Flabby Arms No More: 2 exercises that are guaranteed to tone your arms

Whenever I walk through the doors of my local gym I guarantee I will see huge muscle guy.  I”m sure you know who I am talking about.  He is that huge guy in the corner, wearing a shirt with the sleeves cut off, lifting every incredibly heavy weight he can find.  His face is completely red and he yells out in pain every time he lifts.  Clearly it must work because the guy is HUGE.

Most people that know me know I am not the strongest person at the gym nor do I have the biggest arms.  However, I know that working out is not always about getting huge muscles.  I lift weights to tone myself rather than to become huge muscle guy.

What is the point you ask?  To trade flabby arms in for lean ones, free of the excess skin that dangles there, wobbling back and forth.  But it isn’t just excess skin.  It is a combination of skin and fat that collects as the result of genetics and muscle loss on the back of the arm, or triceps atrophy.  Luckily, it is easily fixed with simple toning exercises.

Muscle toning is actually extremely healthy for you.  It burns fat stored around the muscle which bodybuilding does not do.  Toning involves lifting lighter weights many times rather than heavy weights few times.  Including many repetitions will burn the fat without bulking up.
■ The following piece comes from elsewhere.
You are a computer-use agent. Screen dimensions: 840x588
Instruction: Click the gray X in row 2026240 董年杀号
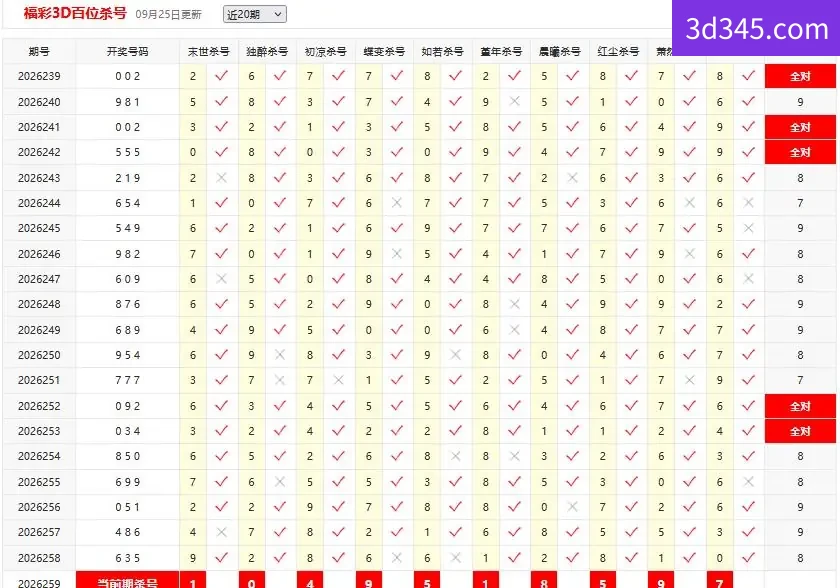pos(514,101)
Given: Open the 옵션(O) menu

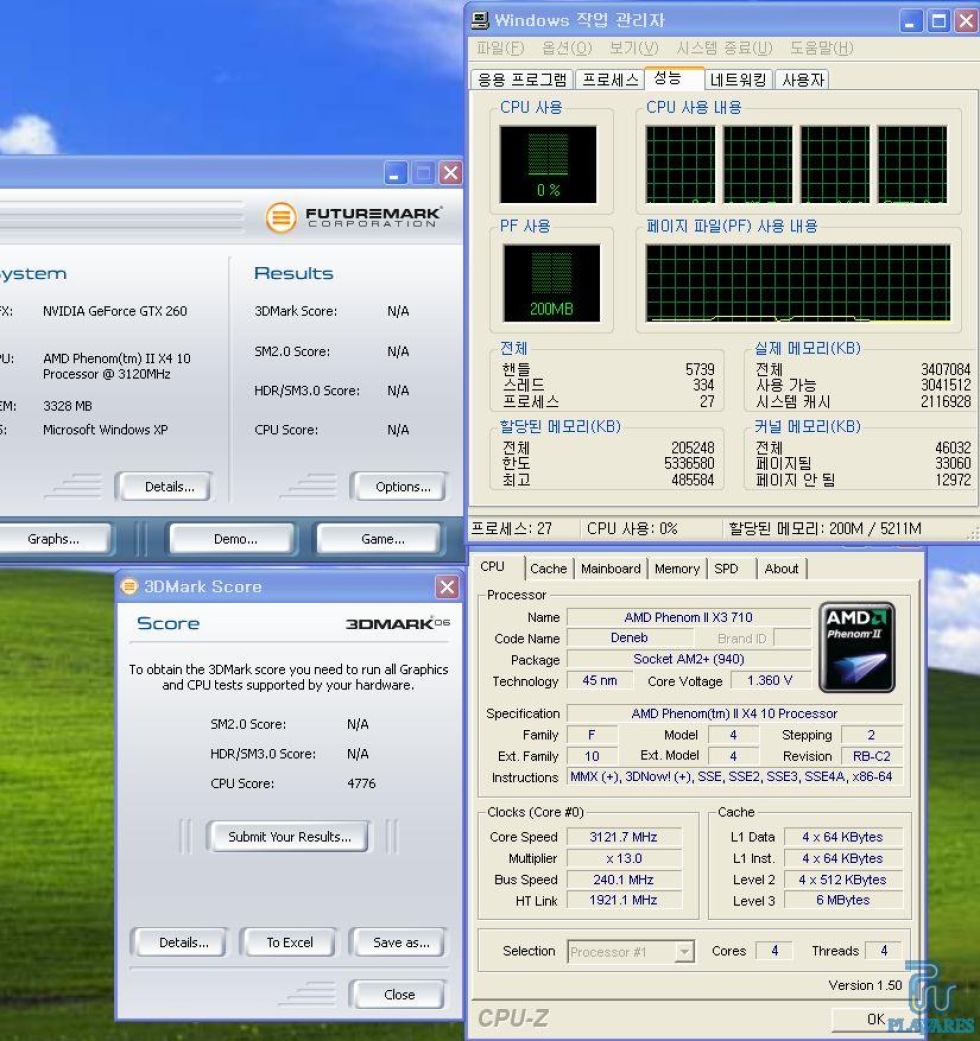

Research done at the University of Wisconsin found that some exercises were more effective in toning than others.  They measured the amount of triceps activity in participants doing different exercises; the most activity gave the best results.  They found the following to be the best toning exercises for flabby arms:

#1: The Triangle Pushup

According to results, this is the best exercise for toning your underarms.  To perform, simply set up like you would a normal pushup but rather than keeping your arms shoulder width apart, bring them in closer so that your index fingers and thumbs touch to make a triangle.  From there, perform the pushup either on toes or knees if you are just starting out.  A simpler way to perform this is to first begin by doing the pushup vertically against a wall.

#2: The Dip

Using a medium high surface such as a table or desk or bench, place your rear on the edge of the surface.  Place your hands shoulder width apart, securing your palms on the edge.  Keep your feet together and lower your body until your arms are bent 90 degrees.  Once completely down, extend your arms and push yourself back up to resting position.  This is one of several great exercises to perform while at your desk/office.

These exercises are quick and easy and can be performed without a gym membership, weights, or expensive equipment.  It only takes a few minutes to knock out a set of these exercises, perfect for commercial breaks or while waiting around for dinner to cook.

What are your thoughts on toning versus bodybuilding?